Rita Esonwune is full of life. Originally from Nigeria, Esonwune is a dedicated Trauma Nurse at NYC Health + Hospitals/Jacobi in the Bronx and proud mother of four college graduates. She loves to exercise and has an infectious smile.
Watch Rita leave hospital
Looking at her now, it’s hard to imagine that in March 2020, she was a COVID-19 patient receiving care at the same hospital she has worked for the past 15 years.
In mid-March 2020, Esonwune began experiencing symptoms of a cold with a cough. As her condition worsened, she started having trouble breathing, running a high fever and feeling very weak.
She told her supervisor about her symptoms and was urged to go to the Emergency Room. After she was admitted to the hospital on March 25, her fever continued to rise and it became increasingly difficult for her to breathe.
Just two days later, Esonwune was intubated, placed on a ventilator and remained in a coma for two weeks. When she regained consciousness, she felt disoriented and was unable to take care of herself.
“When I woke up, I couldn’t walk,” Esonwune said. “I couldn’t even brush my teeth. I couldn’t feed myself. I started life over…everything over.”

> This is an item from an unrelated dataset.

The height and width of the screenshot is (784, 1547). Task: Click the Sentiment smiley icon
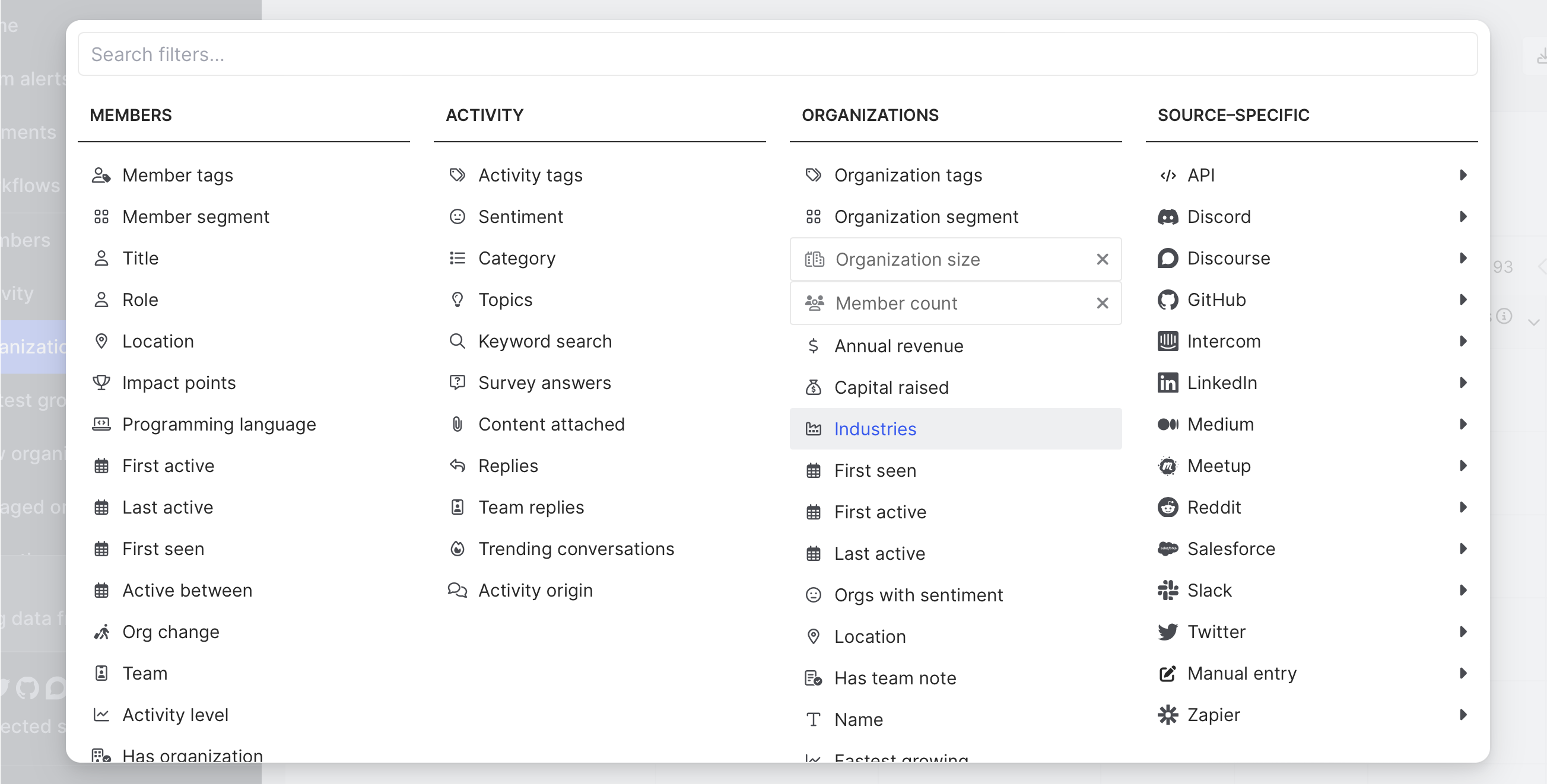point(457,216)
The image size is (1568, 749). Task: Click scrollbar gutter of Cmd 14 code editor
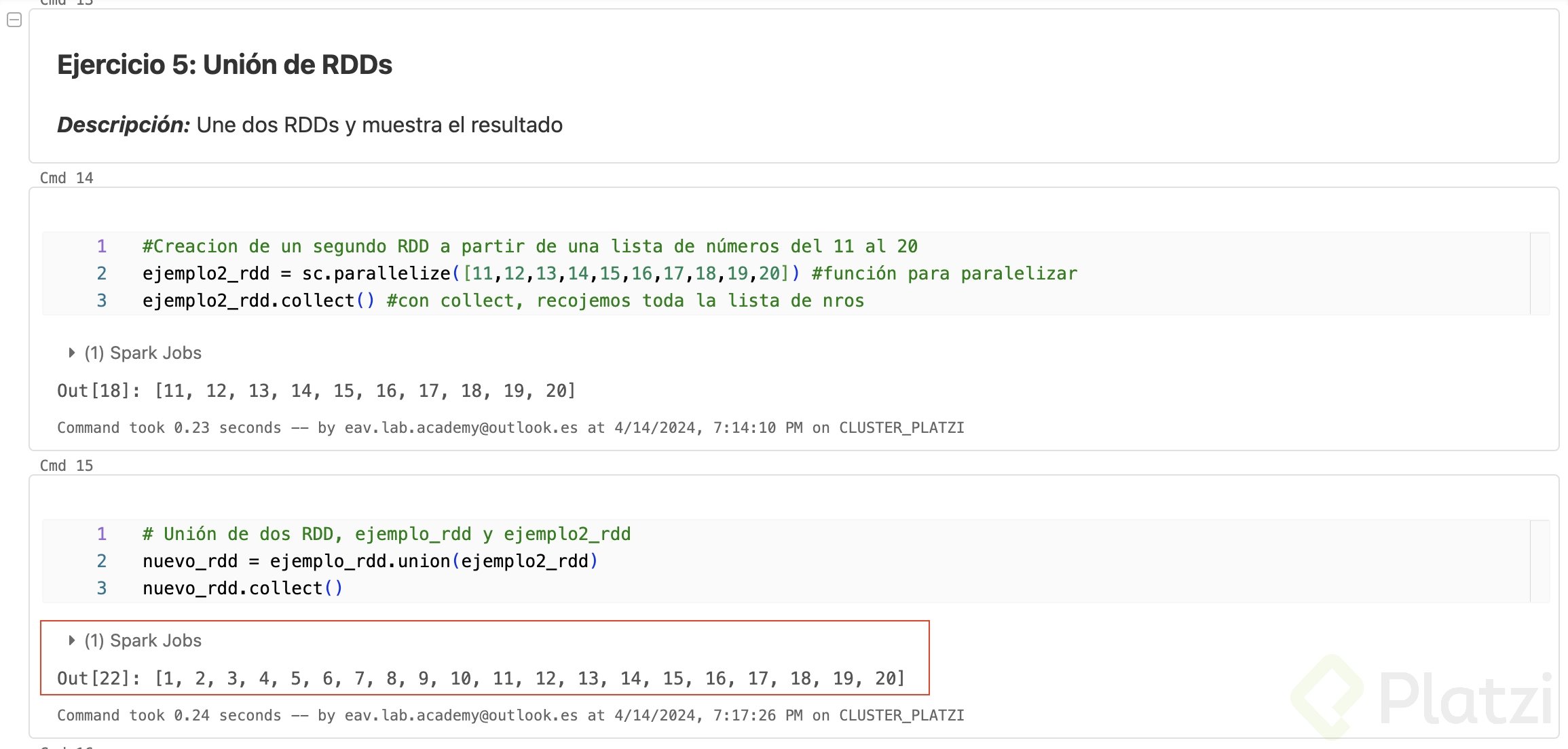[x=1539, y=273]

Despite feeling weak, Esonwune persevered as she regained her ability to walk and complete basic tasks on her own. When she was discharged on April 29, she was surprised to see many of her Jacobi colleagues cheering for her and celebrating her recovery.
“When I found out Rita had COVID-19, I was devastated,” said Dr. Eddie Chao, Director of the NYC Health + Hospitals/Jacobi Division of Acute Care Surgery who has worked with Esonwune for over 10 years. “I watched her get intubated and put on the ventilator and prayed for her to pull through. When she finally started recovering and we removed the breathing tube, there was a jubilation in the ICU. We needed the win, and I was most glad that it was for Rita.”
Though Esonwune was declared COVID-19 free before she was discharged, she has continued to experience complications caused by the virus. In addition to COVID-19, she also contracted double pneumonia. To date, she continues to combat bronchitis.
“My breathing was more like gasping for a while, so my vocal cords had to be examined,” she said. “I had to have surgery on my vocal cords, and breathing is still a bit hard sometimes.”
On Feb. 1, 2021, Esonwune returned as a nurse on Jacobi’s Trauma Unit. While she’s had some troubling breathing and walking for extended periods of time, she says her experience with COVID-19 has helped her become a better nurse.
“I’m proud of taking care of the patients,” she said. “When you see the patients, you remember how you were…that they’re going through the same thing. They need the same help you needed.”
Thanks to the amazing care she received at Jacobi, Esonwune is now able to go to the gym and enjoys taking walks in the park. She is fully vaccinated against COVID-19, and at every opportunity, she encourages her fellow New Yorkers to do the same.
“I’m glad I had good doctors and good nurses who took care of me,” she said. “They worked tirelessly and endlessly.
“If I didn’t stay here at Jacobi, I don’t think I would have made it alive,” she said.